Short task | Rewrite the part of the records below that opens with the line containing "This screenshot has height=802, width=1512." and closes with the line containing "will pyautogui.click(x=366, y=397)." as a JSON list of strings, one string per line, with blank lines left out and both end lines included.
--- Begin ---
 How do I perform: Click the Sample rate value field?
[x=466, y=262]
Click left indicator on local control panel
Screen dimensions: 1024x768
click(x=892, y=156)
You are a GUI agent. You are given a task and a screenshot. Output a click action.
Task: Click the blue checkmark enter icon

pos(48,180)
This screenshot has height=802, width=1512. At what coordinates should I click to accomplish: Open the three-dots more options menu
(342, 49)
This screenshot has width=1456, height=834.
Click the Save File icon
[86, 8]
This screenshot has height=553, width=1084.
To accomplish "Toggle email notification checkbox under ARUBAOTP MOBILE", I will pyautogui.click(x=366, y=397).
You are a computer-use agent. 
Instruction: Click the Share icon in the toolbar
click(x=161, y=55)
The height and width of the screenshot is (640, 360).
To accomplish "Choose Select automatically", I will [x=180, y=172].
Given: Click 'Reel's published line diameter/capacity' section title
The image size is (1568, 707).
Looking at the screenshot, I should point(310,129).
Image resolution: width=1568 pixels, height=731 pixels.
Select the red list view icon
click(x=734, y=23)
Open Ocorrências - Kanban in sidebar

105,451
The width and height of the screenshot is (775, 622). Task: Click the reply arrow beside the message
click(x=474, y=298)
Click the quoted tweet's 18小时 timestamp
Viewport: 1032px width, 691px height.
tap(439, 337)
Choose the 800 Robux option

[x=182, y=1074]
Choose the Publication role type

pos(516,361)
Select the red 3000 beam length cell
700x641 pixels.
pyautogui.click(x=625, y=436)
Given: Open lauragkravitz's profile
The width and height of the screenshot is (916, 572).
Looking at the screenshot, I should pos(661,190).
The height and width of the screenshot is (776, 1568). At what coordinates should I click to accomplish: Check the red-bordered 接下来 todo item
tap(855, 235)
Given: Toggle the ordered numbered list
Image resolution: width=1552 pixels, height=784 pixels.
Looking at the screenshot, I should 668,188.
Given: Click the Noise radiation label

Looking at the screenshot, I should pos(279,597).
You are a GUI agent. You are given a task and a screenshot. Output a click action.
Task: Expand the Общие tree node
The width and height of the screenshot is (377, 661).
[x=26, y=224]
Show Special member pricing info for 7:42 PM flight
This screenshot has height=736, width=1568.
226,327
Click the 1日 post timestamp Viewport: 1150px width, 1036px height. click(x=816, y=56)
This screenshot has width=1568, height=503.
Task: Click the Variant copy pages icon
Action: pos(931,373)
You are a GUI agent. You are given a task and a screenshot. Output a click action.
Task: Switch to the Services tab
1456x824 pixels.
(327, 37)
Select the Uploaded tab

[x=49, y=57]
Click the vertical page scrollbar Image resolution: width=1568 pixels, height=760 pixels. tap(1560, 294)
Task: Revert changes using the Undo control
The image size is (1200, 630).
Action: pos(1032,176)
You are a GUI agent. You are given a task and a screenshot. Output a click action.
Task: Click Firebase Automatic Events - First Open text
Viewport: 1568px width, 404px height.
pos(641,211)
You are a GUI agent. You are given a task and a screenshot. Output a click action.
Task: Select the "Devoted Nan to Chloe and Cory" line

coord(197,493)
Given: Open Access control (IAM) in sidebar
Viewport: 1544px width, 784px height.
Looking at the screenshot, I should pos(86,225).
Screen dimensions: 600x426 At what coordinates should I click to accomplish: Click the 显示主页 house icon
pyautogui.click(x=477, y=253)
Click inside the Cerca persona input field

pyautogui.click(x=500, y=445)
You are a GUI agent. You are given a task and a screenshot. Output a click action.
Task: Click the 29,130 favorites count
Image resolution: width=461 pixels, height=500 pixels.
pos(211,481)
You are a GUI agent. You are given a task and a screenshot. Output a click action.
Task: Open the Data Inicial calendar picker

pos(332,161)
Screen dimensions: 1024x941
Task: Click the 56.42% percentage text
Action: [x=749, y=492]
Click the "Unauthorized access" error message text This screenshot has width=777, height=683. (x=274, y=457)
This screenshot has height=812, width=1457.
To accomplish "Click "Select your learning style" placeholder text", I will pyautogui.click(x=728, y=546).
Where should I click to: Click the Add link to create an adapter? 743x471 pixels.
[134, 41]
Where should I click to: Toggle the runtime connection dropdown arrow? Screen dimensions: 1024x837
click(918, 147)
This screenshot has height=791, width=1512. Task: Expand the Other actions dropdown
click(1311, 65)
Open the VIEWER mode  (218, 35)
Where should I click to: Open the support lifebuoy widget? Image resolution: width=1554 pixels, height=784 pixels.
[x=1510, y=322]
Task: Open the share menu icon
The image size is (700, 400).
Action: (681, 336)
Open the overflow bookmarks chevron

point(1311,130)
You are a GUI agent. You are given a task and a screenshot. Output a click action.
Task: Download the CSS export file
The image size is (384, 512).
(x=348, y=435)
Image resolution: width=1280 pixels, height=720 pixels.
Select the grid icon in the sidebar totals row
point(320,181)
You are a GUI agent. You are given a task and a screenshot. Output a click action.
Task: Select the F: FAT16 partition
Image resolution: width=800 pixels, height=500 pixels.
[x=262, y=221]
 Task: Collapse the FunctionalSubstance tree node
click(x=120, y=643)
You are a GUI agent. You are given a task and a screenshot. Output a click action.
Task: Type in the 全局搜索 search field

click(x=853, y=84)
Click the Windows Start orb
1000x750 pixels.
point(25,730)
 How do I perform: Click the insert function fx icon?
--- End ---
Task solution |
[
  "This screenshot has height=802, width=1512. At what coordinates should I click to accomplish: Open the three-dots more options menu",
  "(342, 49)",
  "This screenshot has width=1456, height=834.",
  "Click the Save File icon",
  "[86, 8]",
  "This screenshot has height=553, width=1084.",
  "To accomplish \"Toggle email notification checkbox under ARUBAOTP MOBILE\", I will pyautogui.click(x=366, y=397)."
]